Was Jenner the first?

 

Edward Jenner is known as the "father of smallpox vaccination", and he dedicated his life, money and reputation to spreading the use of the cowpox vaccine. But in 1774, two decades before Jenner’s experiment on James Phipps, a farmer called Benjamin Jesty vaccinated his wife and children at Yetminster in Dorset.

 

Jesty was aware of the age-old tradition that people who had earlier caught cowpox were thereafter immune from smallpox; his two dairymaids, Ann Notley and Mary Reade – both of whom had had cowpox – nursed smallpox victims without any ill effects. So when cattle on a nearby farm contracted cowpox, Jesty took his wife and children to the farm and carried out a vaccination procedure with a darning needle.

 

Jesty hoped to keep the procedure secret, to avoid the scorn of his neighbours, but his wife became feverish and a doctor had to be called. She survived, and went on to live a long and healthy life. But the story spread and Jesty was subject to local derision. Contemporary accounts describe how he was "hooted at, reviled and pelted whenever he attended markets in the neighbourhood”.The family moved to the Isle of Purbeck where a gravestone records the story.

 

Clearly, Jenner didn’t invent vaccination. But he was the first to conduct the experiment openly, in the name of medical science. And it was his championing of the vaccine that led to its adoption across the world. It is to Jenner – rightly or wrongly – that the credit is given for a vital breakthrough in the battle against disease.

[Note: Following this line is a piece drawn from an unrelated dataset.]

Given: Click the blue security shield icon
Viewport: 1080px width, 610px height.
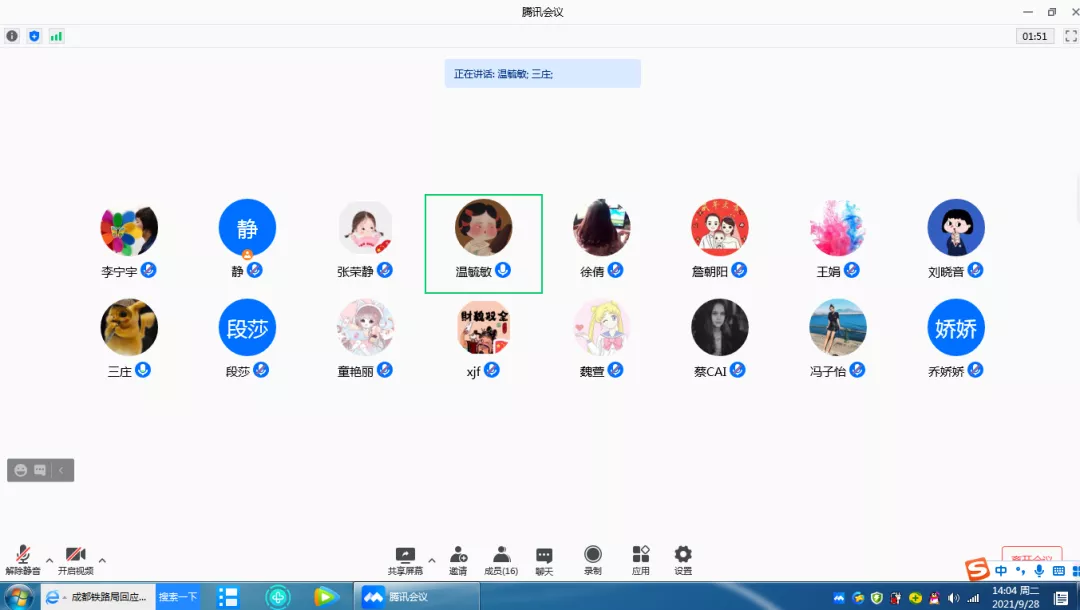Looking at the screenshot, I should [34, 36].
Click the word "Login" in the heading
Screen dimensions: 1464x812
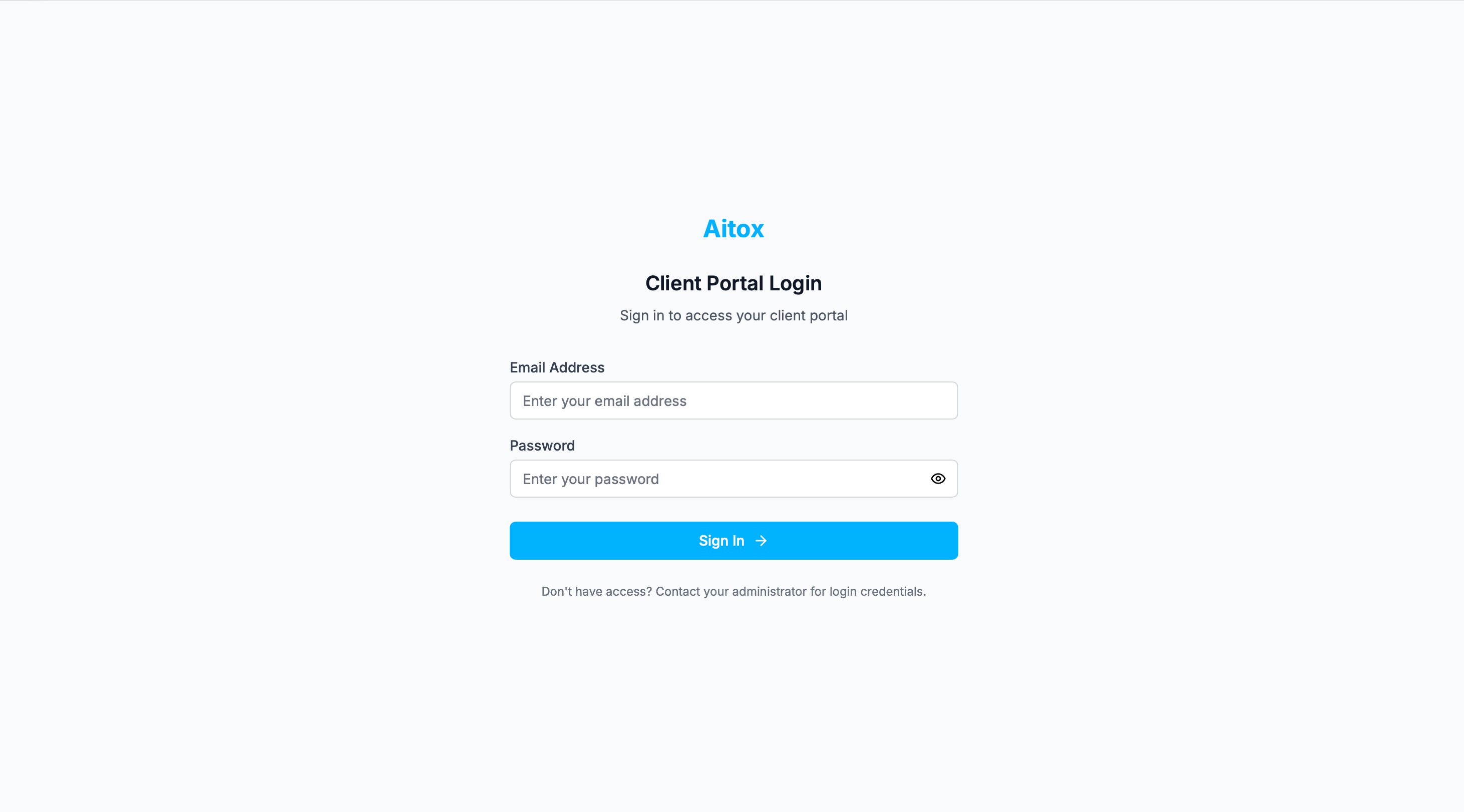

Vaccination vs ‘Variolation

Inoculation against smallpox (‘variolation’) was a common procedure in Britain for almost a century before Jenner carried out the first vaccination. Both vaccination and variolation work by boosting the body’s immune system, stimulating the natural production of anti-bodies that combat disease. But whereas vaccination involves the use of a cowpox vaccine, variolation involves inoculation with live smallpox matter. The problem was that with variolation that weak but live smallpox was used, and the patient then had to be quaratined for 2 weeks as it was possible to pass on the diesease, hence the need for immune carers during that time, also 2% of patients could develope full blown smallpox & die. Mind with out variolation roughly 1 in 6 died.

 

In 1722, 15 inoculators in England had variolated 182 people, mainly children, and only 2 had died odds of 1 in 91 as opposed to 1 in 6.

 

George Pearson, founder of the Original Vaccine Pock Institution, had brought evidence before the House of Commons of Jesty's work in 1774, work which pre-dated Jenner's by 22 years. Unfortunately, Jesty's well-documented case was weakened by his failure to petition in person, and Pearson's inclusion of other claimants whose evidence could not be validated, so no reward was forthcoming.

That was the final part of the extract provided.